== Segment start ==

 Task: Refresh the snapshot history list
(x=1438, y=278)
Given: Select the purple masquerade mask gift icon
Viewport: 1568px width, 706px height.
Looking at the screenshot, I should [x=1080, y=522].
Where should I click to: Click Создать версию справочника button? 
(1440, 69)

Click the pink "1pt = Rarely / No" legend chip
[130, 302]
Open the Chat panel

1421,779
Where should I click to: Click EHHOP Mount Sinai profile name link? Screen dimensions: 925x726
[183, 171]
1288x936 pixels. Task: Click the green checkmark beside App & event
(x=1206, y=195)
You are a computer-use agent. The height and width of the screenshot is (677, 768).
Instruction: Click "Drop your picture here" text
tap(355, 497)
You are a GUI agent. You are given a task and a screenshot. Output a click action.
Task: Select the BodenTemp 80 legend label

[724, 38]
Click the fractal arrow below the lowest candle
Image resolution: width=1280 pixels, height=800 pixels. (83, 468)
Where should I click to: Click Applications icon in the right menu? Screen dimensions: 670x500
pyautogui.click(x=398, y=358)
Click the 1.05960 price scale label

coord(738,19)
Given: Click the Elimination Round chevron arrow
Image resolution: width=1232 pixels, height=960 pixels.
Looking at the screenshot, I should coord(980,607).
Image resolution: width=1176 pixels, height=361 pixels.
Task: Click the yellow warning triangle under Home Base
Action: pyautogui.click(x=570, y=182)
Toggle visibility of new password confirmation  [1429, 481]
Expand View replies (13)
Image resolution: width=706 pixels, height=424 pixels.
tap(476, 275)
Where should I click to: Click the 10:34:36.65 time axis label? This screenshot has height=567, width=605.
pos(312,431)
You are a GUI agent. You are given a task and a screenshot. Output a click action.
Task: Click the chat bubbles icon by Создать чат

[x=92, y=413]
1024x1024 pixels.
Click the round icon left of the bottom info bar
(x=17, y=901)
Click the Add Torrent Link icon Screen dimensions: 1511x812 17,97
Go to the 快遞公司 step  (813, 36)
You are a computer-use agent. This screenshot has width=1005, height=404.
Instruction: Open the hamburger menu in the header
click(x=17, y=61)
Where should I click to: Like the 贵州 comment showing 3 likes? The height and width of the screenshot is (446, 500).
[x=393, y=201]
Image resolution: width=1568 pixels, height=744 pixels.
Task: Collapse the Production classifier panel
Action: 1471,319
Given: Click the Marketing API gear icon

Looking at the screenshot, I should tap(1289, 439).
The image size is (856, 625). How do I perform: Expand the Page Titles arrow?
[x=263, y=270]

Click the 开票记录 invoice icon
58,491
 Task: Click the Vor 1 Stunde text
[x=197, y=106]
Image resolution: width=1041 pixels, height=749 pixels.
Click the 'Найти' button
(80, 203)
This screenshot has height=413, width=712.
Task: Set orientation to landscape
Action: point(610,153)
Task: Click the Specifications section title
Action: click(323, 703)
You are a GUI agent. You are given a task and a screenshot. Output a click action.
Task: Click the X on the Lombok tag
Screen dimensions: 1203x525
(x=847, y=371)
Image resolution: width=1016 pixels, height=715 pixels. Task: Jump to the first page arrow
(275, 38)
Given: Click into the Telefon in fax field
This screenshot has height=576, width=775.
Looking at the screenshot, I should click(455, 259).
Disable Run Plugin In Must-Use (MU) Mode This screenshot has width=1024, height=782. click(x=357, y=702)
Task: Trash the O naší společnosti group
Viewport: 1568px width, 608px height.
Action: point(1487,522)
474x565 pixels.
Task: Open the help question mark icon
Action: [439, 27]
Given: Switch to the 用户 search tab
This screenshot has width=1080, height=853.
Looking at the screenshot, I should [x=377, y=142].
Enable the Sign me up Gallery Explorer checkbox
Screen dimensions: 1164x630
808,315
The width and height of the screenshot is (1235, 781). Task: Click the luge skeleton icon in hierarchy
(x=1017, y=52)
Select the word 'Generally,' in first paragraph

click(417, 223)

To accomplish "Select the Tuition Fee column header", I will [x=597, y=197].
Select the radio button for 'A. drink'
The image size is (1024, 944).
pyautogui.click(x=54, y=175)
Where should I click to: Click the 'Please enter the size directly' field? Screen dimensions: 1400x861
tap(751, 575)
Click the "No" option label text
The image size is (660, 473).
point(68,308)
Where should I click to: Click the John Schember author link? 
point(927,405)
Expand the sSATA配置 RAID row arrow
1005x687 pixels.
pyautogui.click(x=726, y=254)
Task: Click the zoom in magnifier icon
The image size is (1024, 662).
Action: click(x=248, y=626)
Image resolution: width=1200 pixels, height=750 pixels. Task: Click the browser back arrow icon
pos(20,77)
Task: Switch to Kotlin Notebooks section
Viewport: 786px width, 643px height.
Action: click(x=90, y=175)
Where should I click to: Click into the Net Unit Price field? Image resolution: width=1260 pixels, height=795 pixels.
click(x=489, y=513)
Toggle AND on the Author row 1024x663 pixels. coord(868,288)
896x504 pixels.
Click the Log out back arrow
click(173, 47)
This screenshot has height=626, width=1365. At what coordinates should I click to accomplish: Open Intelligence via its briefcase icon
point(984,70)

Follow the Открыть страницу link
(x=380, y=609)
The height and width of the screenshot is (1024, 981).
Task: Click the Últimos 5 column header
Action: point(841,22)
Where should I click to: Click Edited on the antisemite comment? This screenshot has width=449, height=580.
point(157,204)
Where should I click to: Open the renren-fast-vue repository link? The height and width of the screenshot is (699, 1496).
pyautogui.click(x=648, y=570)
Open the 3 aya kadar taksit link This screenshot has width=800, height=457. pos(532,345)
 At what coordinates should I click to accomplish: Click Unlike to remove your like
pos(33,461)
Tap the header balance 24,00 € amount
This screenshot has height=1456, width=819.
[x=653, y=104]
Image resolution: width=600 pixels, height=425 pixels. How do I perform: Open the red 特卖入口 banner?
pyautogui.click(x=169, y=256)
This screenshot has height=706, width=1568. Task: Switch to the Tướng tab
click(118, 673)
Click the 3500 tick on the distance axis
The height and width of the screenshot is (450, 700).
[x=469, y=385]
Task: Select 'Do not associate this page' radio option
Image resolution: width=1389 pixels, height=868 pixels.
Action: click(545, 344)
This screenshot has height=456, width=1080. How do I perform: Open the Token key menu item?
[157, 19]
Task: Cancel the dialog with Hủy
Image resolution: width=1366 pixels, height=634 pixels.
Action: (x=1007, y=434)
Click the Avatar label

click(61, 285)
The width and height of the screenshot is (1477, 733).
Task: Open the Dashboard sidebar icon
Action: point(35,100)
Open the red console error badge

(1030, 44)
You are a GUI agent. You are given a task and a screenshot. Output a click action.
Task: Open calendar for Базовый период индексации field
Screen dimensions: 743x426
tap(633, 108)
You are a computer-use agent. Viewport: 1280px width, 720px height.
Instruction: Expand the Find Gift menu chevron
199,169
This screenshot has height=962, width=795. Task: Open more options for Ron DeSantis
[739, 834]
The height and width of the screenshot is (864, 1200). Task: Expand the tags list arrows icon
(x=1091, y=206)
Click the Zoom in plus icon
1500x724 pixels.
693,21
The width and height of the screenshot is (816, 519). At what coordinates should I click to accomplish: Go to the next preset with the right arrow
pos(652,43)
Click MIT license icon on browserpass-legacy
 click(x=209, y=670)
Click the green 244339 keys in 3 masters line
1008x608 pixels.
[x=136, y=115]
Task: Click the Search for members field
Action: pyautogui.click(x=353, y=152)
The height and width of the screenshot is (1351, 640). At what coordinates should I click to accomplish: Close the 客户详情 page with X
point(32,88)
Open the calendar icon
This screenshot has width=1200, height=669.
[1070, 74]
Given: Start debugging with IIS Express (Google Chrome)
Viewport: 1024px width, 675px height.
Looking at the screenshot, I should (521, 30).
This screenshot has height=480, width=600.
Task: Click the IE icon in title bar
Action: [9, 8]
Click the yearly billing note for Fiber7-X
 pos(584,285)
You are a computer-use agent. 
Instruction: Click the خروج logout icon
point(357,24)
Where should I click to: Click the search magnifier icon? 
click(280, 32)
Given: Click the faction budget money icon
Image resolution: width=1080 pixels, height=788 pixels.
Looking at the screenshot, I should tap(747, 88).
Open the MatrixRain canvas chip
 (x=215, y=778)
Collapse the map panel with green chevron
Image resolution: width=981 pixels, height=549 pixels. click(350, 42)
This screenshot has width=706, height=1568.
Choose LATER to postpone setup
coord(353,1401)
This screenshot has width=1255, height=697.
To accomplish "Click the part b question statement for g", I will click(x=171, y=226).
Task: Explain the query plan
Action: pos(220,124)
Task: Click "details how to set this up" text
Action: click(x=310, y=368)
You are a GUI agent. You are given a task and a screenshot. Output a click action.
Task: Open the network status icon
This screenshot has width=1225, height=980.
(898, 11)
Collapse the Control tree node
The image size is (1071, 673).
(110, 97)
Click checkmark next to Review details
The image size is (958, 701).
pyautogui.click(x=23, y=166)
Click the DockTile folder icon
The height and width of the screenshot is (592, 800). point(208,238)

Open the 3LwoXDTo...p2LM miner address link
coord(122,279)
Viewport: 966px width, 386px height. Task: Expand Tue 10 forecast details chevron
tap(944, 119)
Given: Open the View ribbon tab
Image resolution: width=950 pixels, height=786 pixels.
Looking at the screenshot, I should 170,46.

== Segment end ==

= Task item =
Now copy each line of the entries that mentions "radio".

= Solution for this exercise =
Select the radio button for 'A. drink'
Task: Select 'Do not associate this page' radio option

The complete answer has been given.